Esta foi uma entrevista conduzida pelo colaborador do departamento de Comunicação, Miguel Milheiro. A entrevistada foi a professora Ana Aguiar Ricardo, ex-coordenadora de MIEQB, ex-presidente do Departamento de Química, e regente/docente em várias Unidades Curriculares, tanto do primeiro como do segundo ciclo de estudos. As sua áreas de investigação, sendo reconhecida internacionalmente, são a Química Verde e as tecnologias supercríticas. É uma professora incontornável do percurso dos estudantes do curso e por isso, aqui, podem conhecer a pessoa por trás do nome e do manto da docência.

Seguem as questões e as respostas, sem mais demora:



Qual é a formação da professora?

Sou Engenheira Química. Tirei (o curso) no Instituto Superior Técnico, em 1987. Depois,

entrei para esta escola, a Faculdade de Ciências e Tecnologia da Universidade NOVA de

Lisboa, para o lugar de assistente, que é uma figura que já não existe na maior parte das

universidades de ciências.

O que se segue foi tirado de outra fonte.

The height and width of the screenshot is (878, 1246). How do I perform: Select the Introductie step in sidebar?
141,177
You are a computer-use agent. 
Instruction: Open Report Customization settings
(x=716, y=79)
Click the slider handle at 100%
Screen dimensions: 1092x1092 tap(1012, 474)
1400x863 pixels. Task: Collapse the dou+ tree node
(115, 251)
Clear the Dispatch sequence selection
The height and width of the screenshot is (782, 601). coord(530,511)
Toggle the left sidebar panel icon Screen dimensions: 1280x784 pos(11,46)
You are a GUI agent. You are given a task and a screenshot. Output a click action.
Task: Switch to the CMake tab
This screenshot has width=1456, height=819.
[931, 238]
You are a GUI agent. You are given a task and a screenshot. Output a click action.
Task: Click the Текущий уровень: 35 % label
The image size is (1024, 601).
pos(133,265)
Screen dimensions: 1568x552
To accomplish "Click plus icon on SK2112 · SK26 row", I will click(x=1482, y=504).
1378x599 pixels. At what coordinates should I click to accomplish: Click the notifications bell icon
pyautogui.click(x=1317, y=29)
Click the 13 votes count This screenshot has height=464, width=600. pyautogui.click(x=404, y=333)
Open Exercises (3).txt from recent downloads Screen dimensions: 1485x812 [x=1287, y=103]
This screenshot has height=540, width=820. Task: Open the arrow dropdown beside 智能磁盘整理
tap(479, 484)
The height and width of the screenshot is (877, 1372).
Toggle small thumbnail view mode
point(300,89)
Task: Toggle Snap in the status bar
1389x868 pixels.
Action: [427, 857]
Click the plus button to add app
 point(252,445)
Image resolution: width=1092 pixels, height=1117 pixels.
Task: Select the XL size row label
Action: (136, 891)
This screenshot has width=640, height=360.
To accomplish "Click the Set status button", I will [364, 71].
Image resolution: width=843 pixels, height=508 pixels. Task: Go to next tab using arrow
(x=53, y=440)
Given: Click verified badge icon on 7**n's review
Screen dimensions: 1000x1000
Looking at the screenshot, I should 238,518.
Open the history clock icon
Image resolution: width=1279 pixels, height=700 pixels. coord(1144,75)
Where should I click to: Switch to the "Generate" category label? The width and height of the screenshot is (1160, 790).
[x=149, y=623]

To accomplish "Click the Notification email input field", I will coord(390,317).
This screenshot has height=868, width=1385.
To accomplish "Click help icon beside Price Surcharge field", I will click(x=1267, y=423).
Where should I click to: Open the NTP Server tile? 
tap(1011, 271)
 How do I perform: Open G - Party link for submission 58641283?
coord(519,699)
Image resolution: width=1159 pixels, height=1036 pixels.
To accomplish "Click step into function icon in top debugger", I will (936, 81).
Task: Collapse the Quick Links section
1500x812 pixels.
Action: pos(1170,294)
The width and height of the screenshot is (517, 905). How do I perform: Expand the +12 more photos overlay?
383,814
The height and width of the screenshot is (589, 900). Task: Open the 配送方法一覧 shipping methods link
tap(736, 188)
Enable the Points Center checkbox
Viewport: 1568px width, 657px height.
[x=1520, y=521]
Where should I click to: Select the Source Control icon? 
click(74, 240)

Primeiro fui assistente estagiária e para passar a assistente tive

de fazer Provas de Capacidade Científica e de Aptidão Pedagógica. Tive até de dar uma aula em que fui avaliada.

Comecei o doutoramento no final de 1989 e fi-lo cá na NOVA, orientada pelo professor

Manuel Nunes da Ponte. Depois do doutoramento, tive muita vontade de ter uma

experiência no estrangeiro e então decidi ir para Inglaterra fazer um pós-doutoramento, em

1995, na Universidade de Nottingham. Durante o doutoramento, confesso que tinha alguma

pena de só trabalhar em termodinâmica clássica. Os colegas do laboratório estavam a

trabalhar com fluidos supercríticos, solventes limpos, verdes, tecnologia muito inovadora e

eu tinha imensa vontade de entrar nessa área. Então no post-doc comecei um trabalho

ainda muito de termodinâmica, mas já com o objetivo de determinar os pontos críticos de

misturas de substâncias através de medidas de velocidade do som. Desenvolvi toda uma

nova técnica de medida. Uma das misturas que estudei tinha aplicação na indústria, na

síntese de polímeros. Foi uma experiência muito, muito gira!

No final do pós-doutoramento, vim para cá (Portugal). Regressei e comecei com trabalhos novos em síntese de polímeros em CO2 supercrítico. E explorei novas áreas novas no meu laboratório e por aí avancei.


E o que levou a professora a escolher o curso?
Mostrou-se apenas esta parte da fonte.